* [PROBLEM DETAILS]:
State the number of lines in the material below that hold "icon", and add nothing to it.

* [EXERCISE INPUTS]:
*** Block opens ***
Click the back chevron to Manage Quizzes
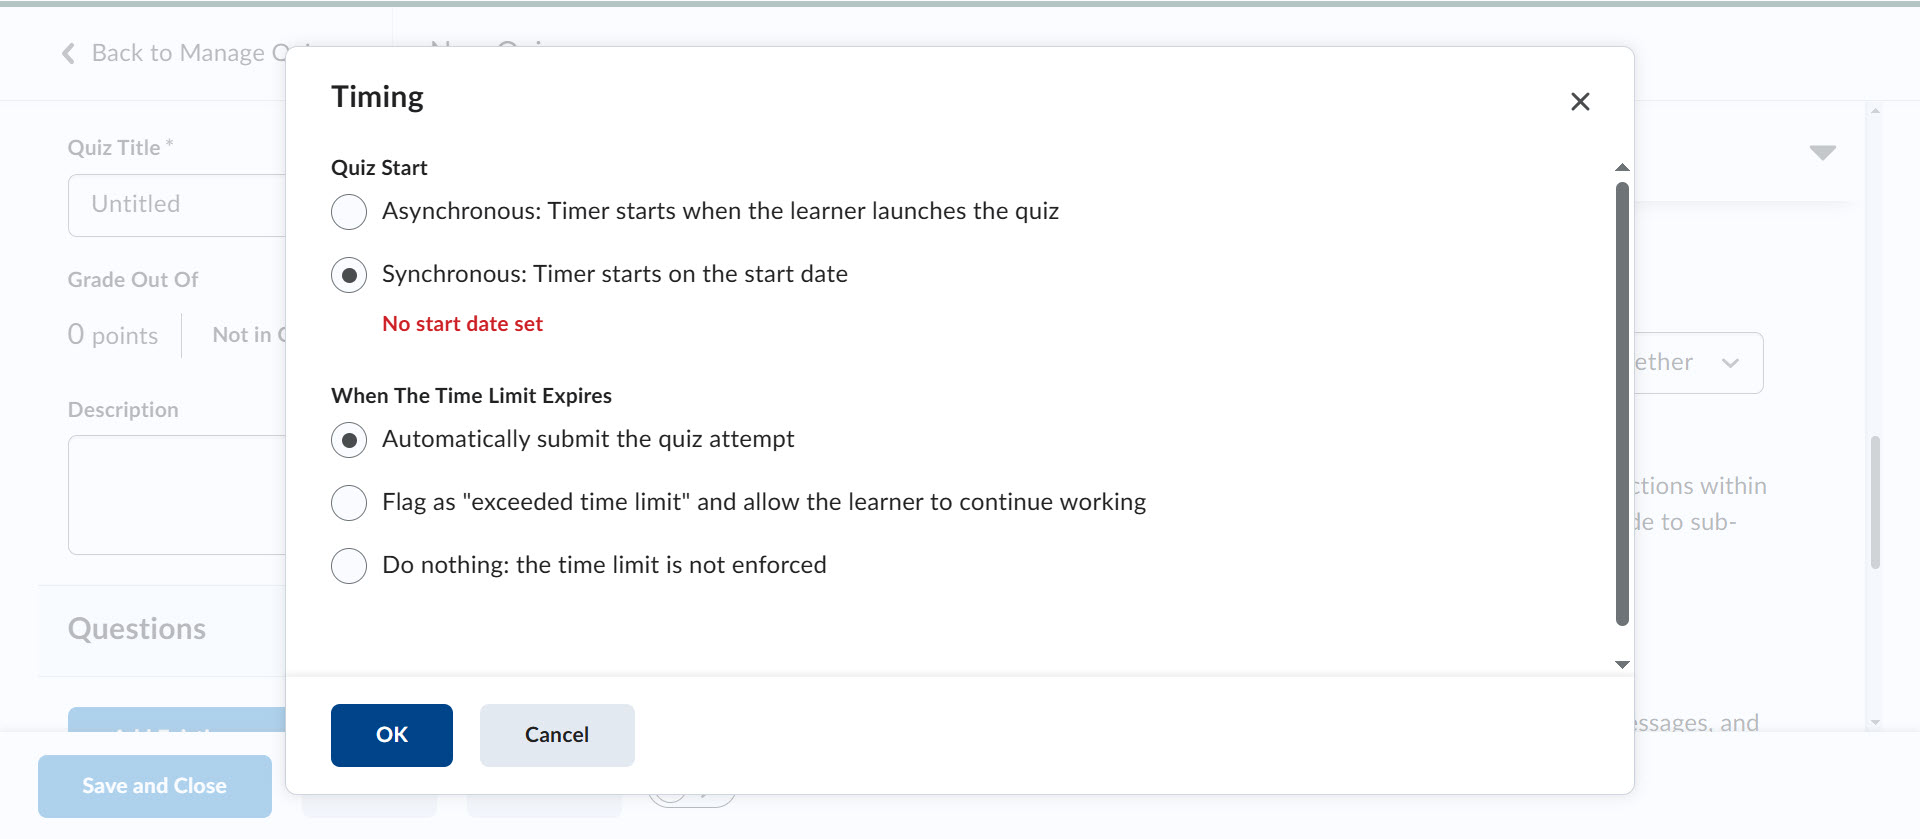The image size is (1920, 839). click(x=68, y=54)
*** Block closes ***
*** Block opens ***
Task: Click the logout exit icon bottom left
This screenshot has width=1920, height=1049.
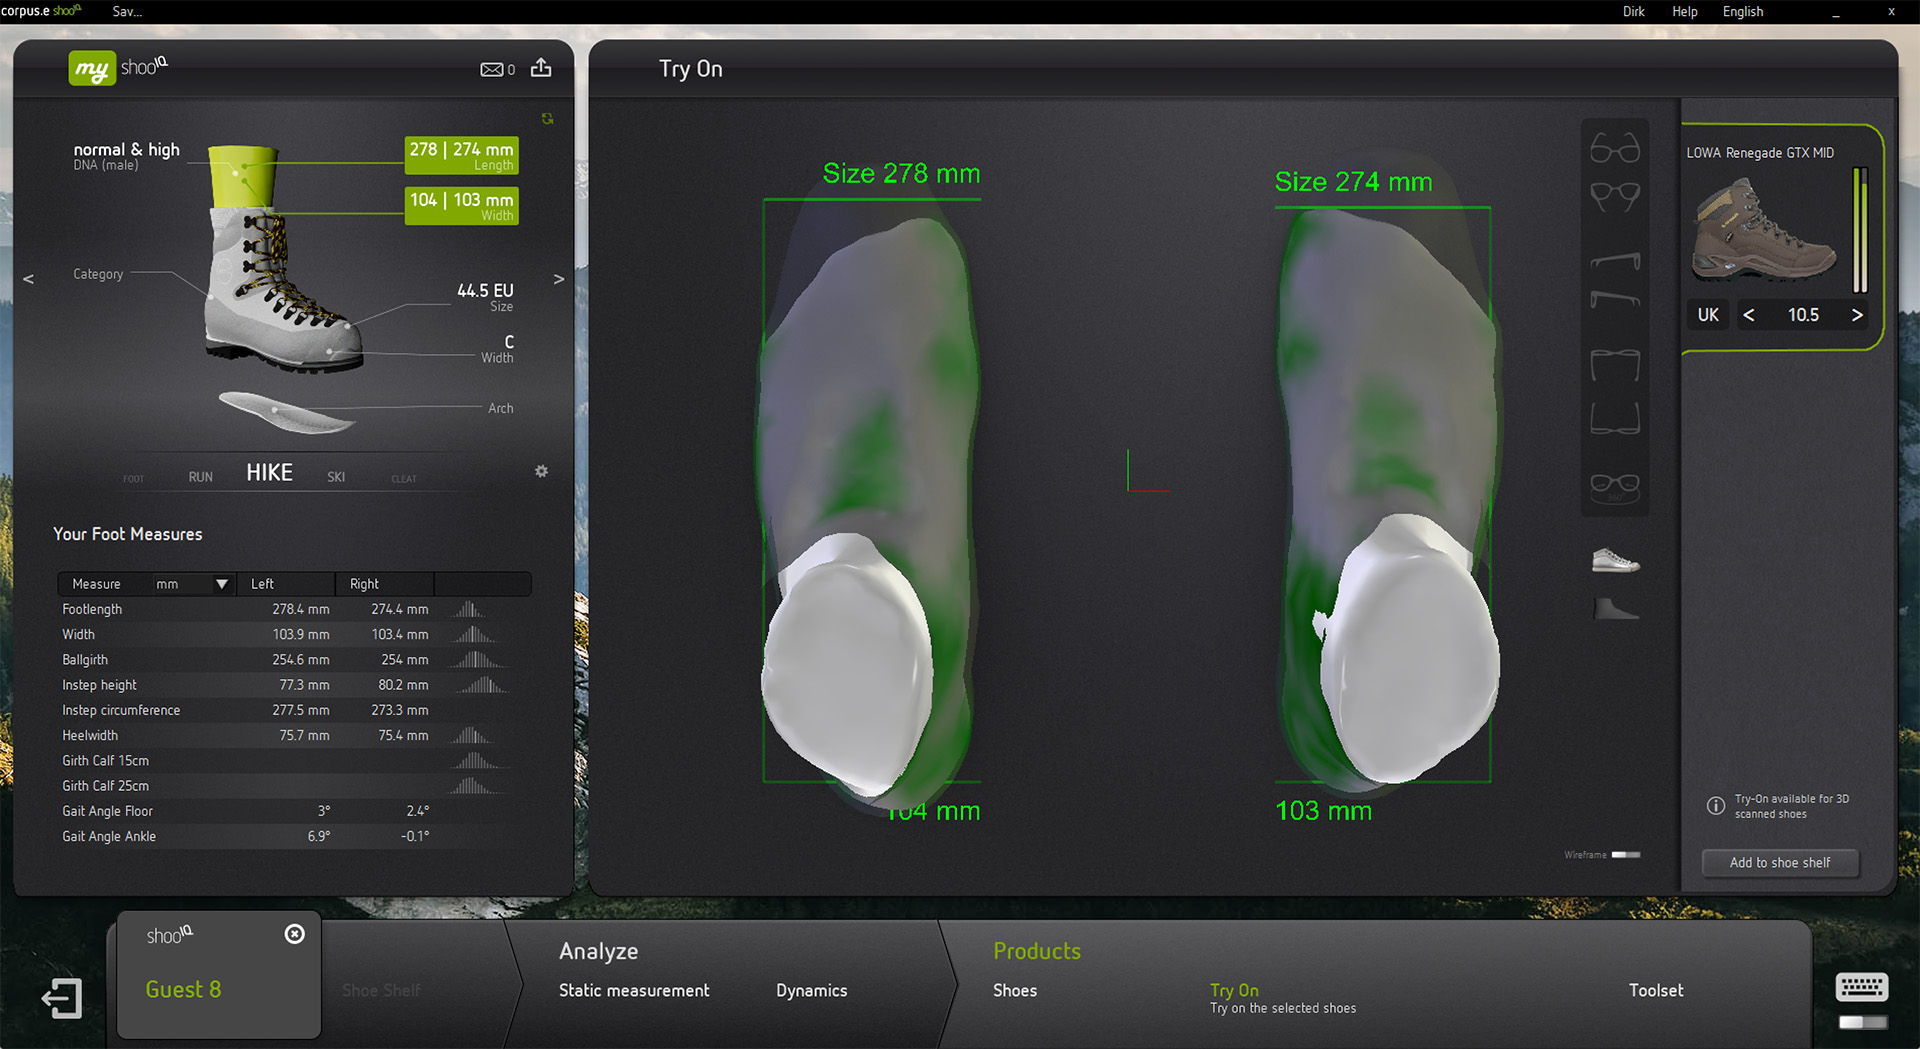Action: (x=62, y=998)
*** Block closes ***
*** Block opens ***
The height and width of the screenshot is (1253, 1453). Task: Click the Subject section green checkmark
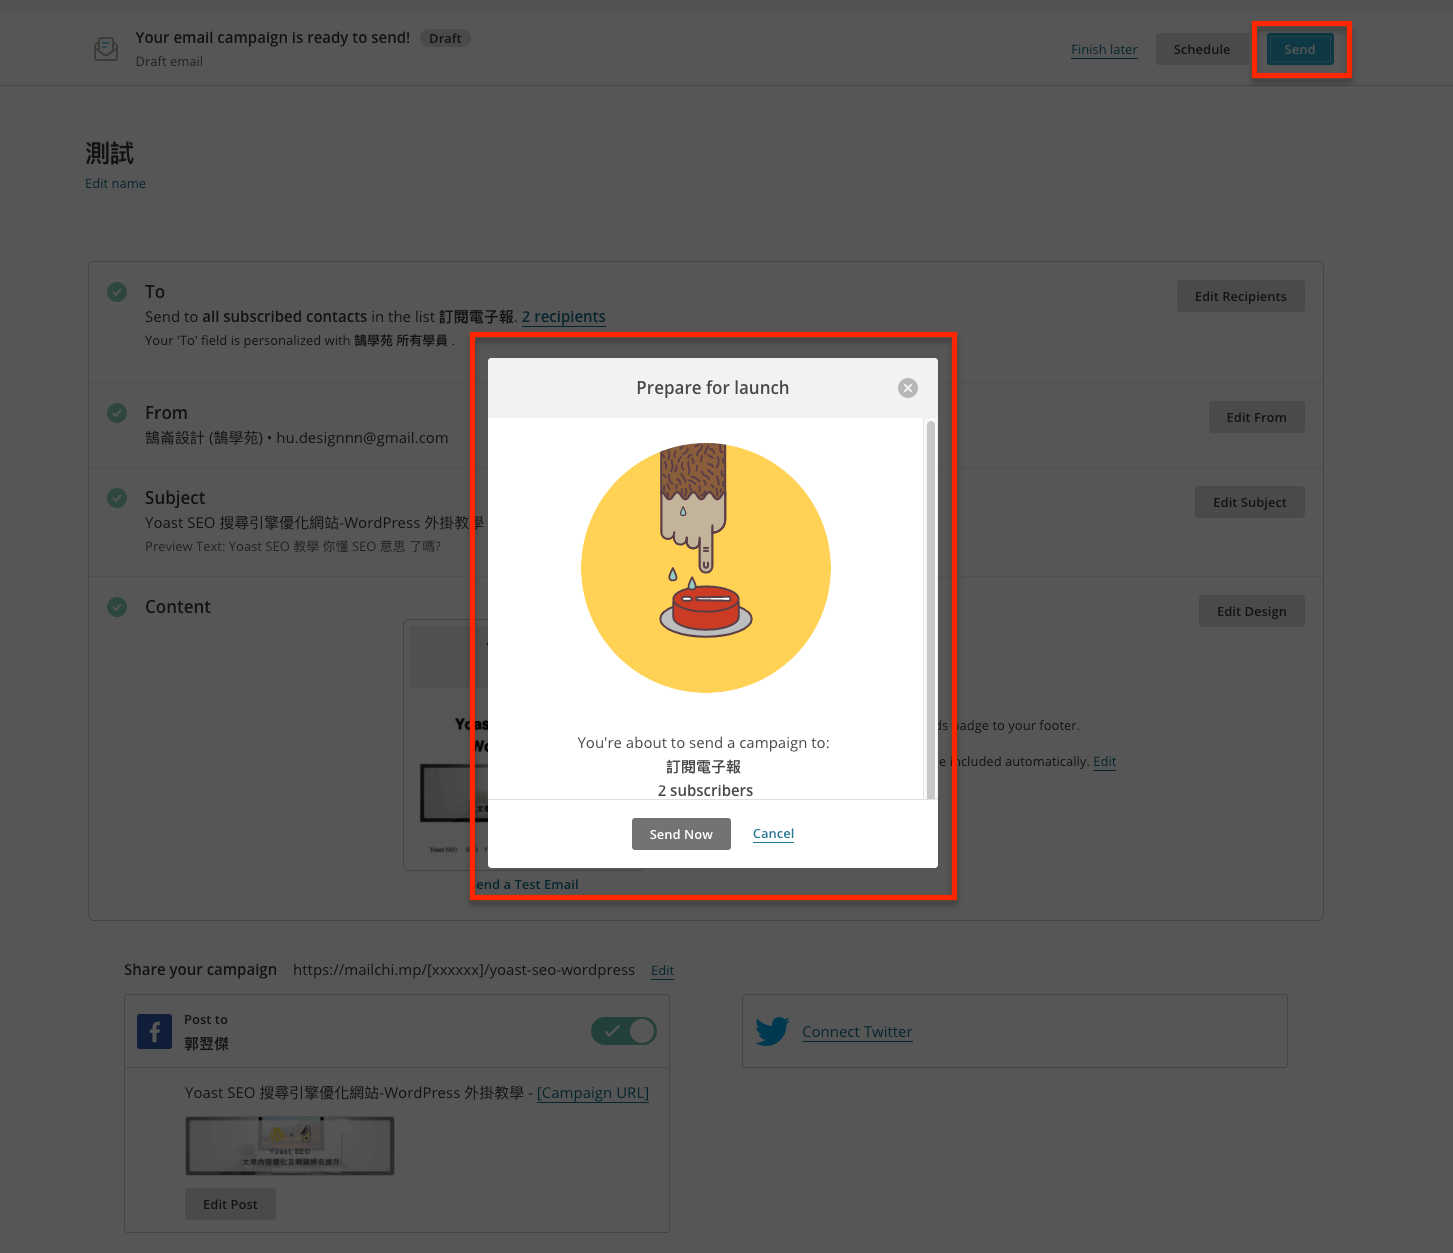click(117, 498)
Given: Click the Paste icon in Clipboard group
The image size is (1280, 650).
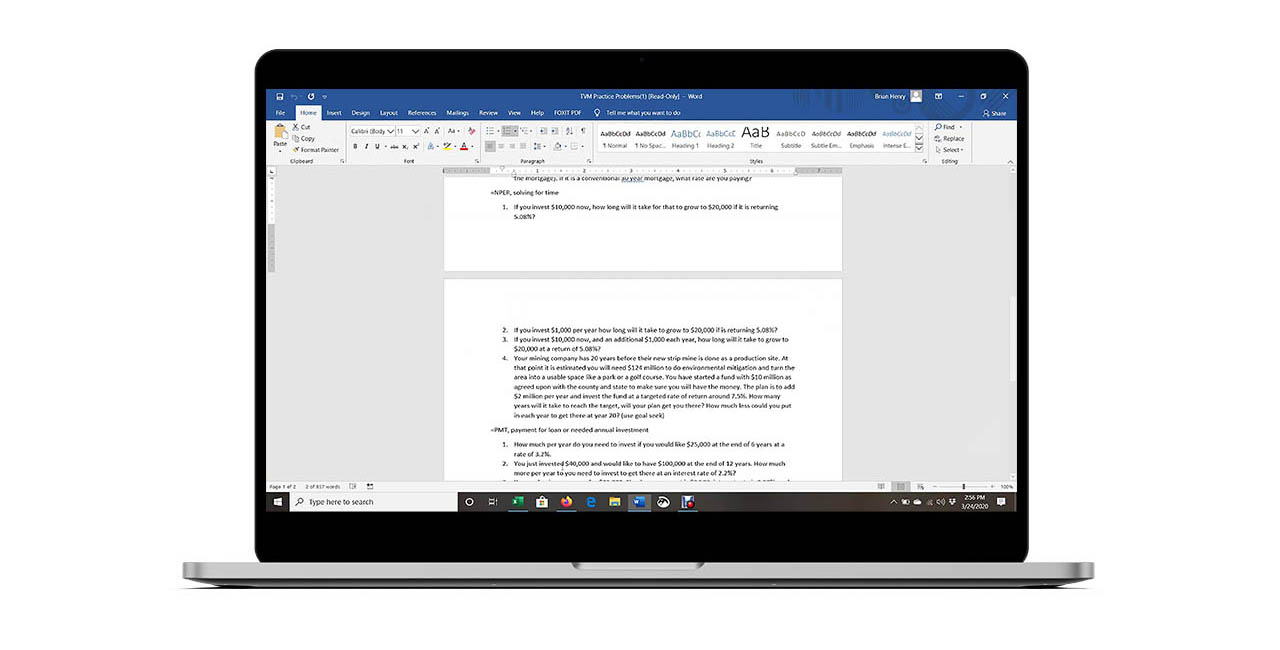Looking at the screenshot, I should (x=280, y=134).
*** Block closes ***
* [YOUR SOLUTION]:
2